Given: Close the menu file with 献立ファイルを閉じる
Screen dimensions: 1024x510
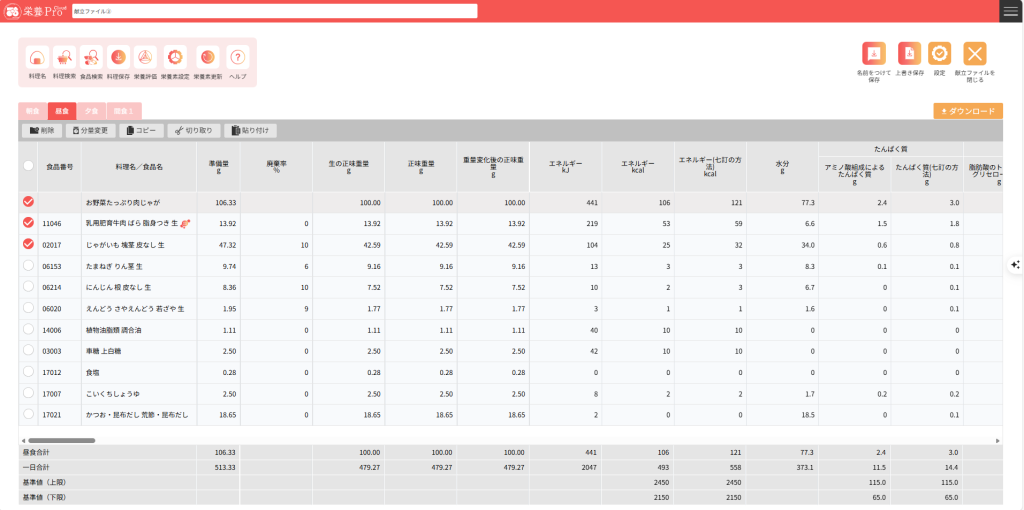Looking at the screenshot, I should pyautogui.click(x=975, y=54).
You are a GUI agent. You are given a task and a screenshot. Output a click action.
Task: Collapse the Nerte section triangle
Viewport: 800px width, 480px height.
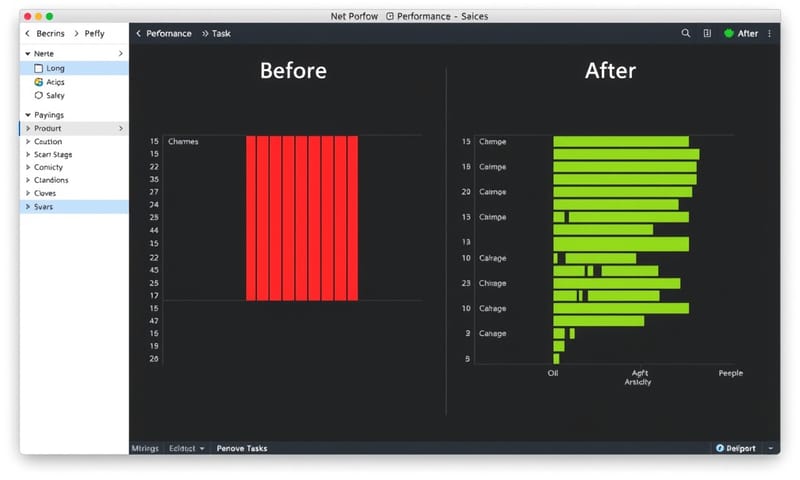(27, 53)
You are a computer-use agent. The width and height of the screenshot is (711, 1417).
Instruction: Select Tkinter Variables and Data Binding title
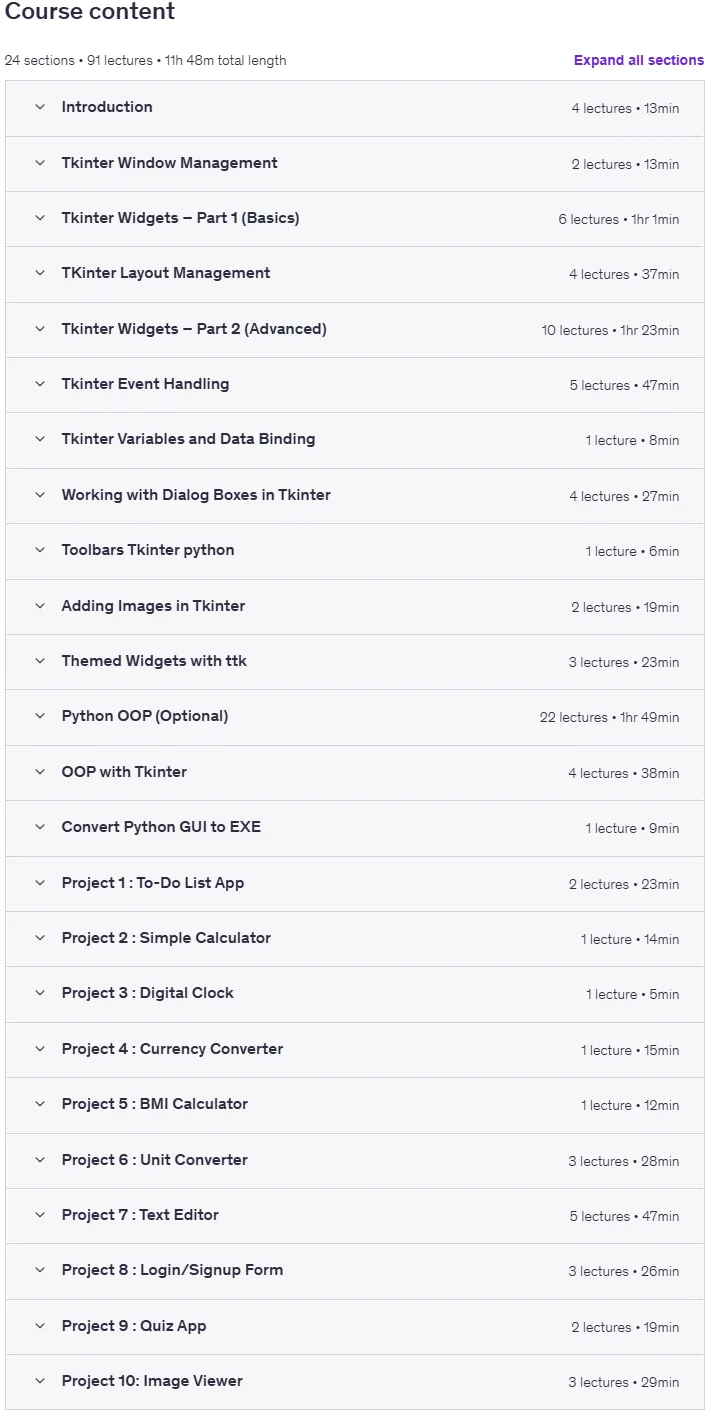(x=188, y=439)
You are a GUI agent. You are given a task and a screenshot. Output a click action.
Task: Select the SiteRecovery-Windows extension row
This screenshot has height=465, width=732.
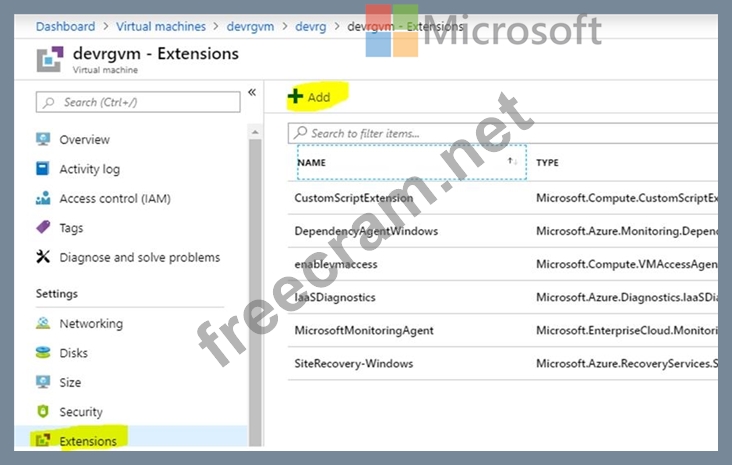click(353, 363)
————
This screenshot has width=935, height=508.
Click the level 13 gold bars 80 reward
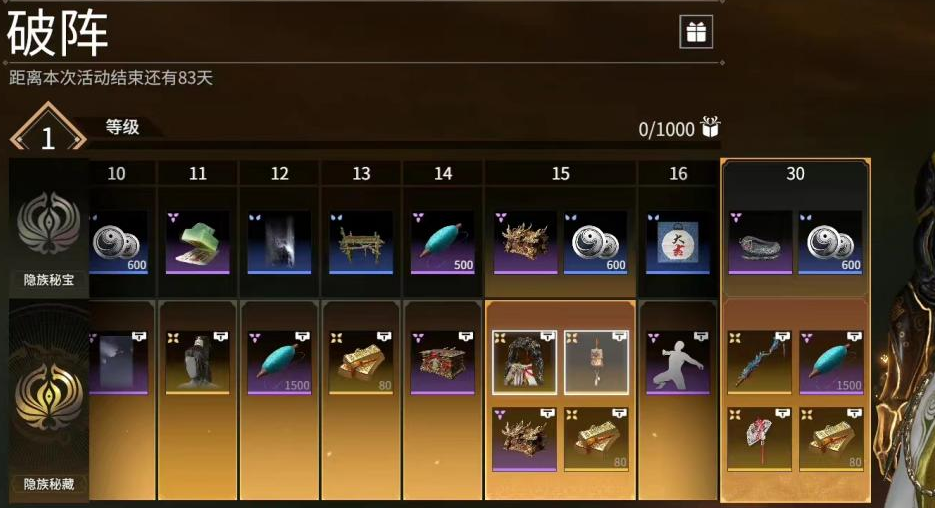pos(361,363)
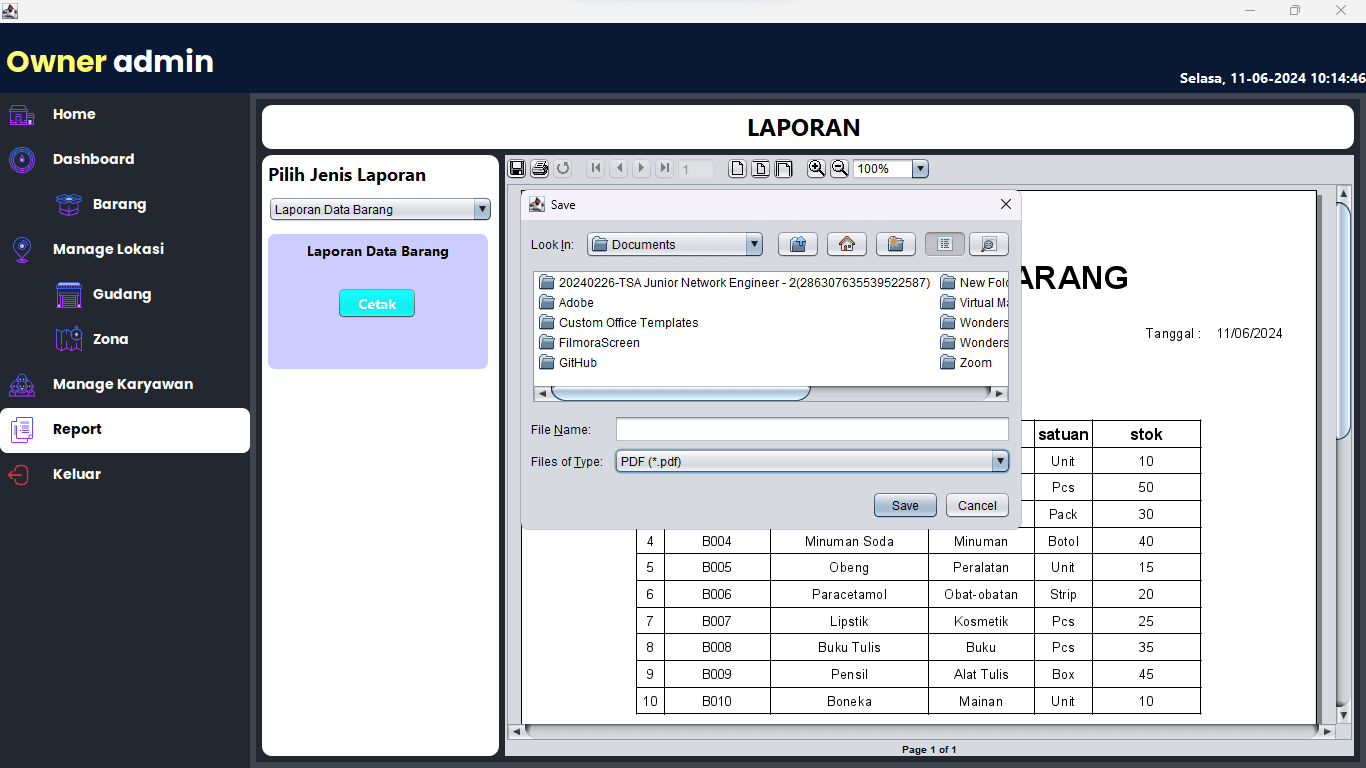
————
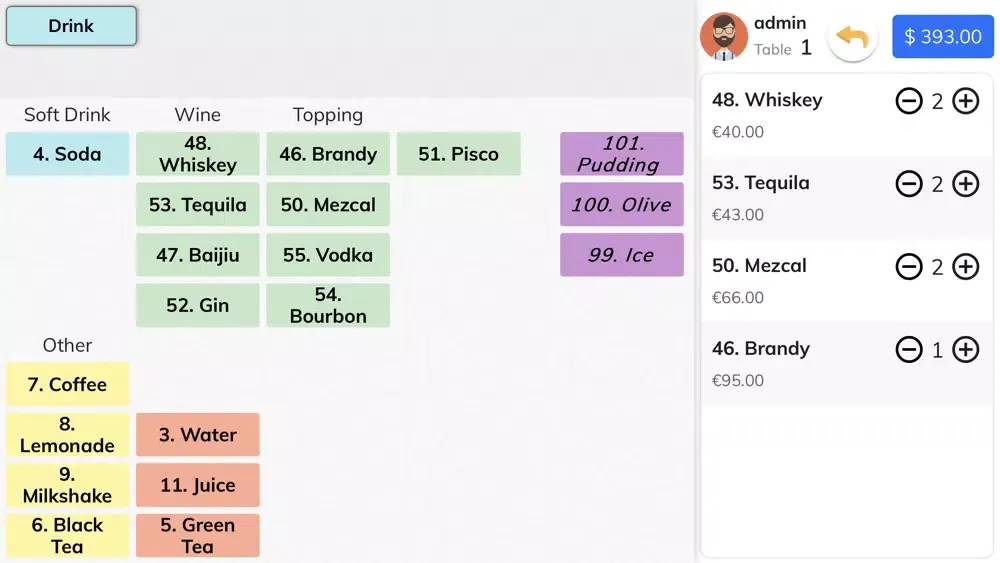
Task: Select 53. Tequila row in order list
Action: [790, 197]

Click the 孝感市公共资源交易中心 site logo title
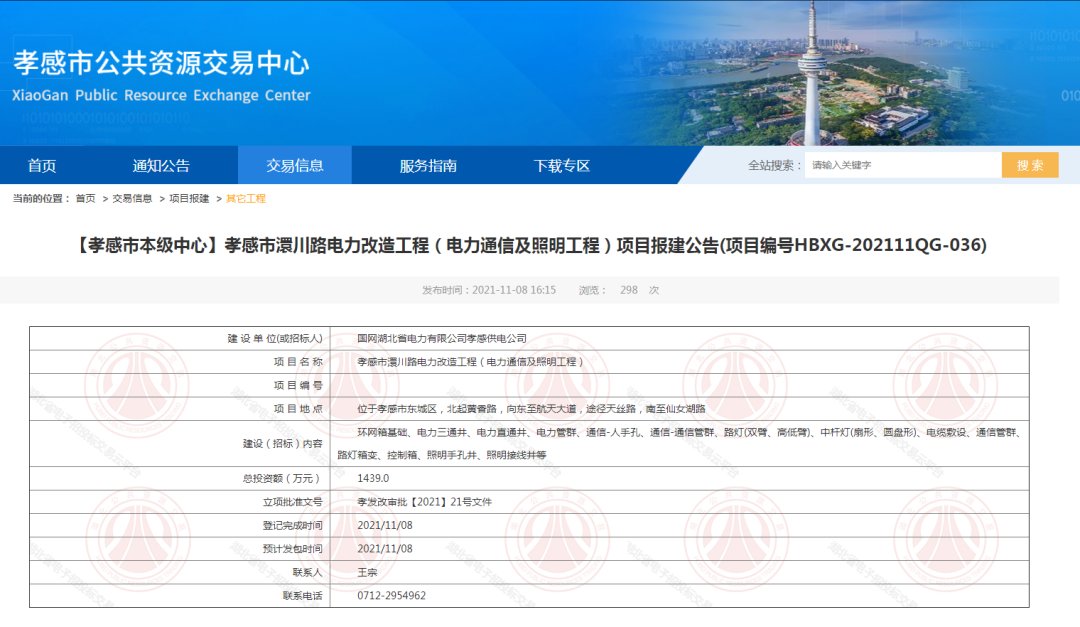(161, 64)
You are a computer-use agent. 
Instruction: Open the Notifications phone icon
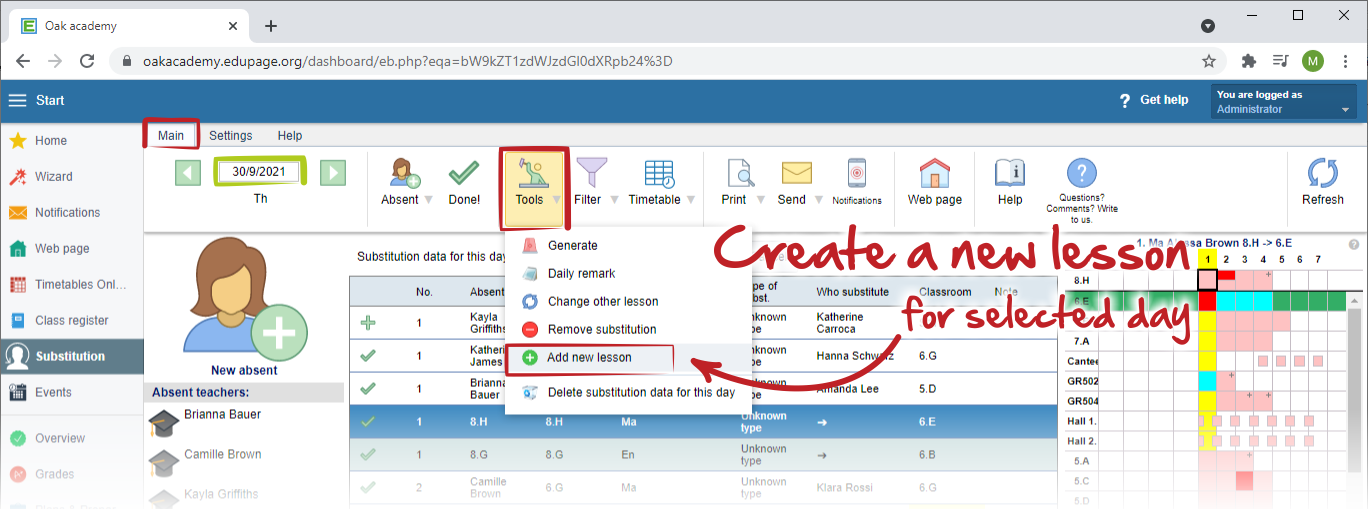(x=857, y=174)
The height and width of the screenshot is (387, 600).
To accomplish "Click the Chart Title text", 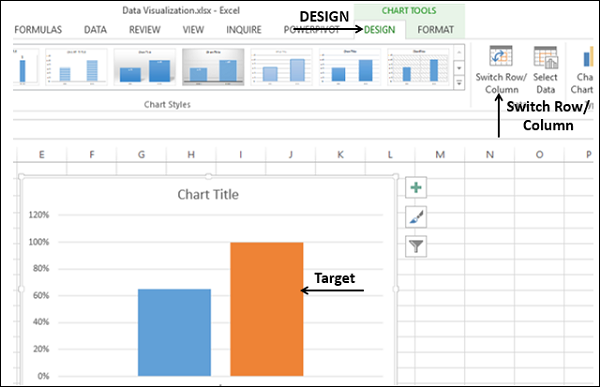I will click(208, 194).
————
• _YOUR TASK_: A single number is expected: the count of lines in the entries that carry the string "agent".

• _WORKED SOLUTION_: 4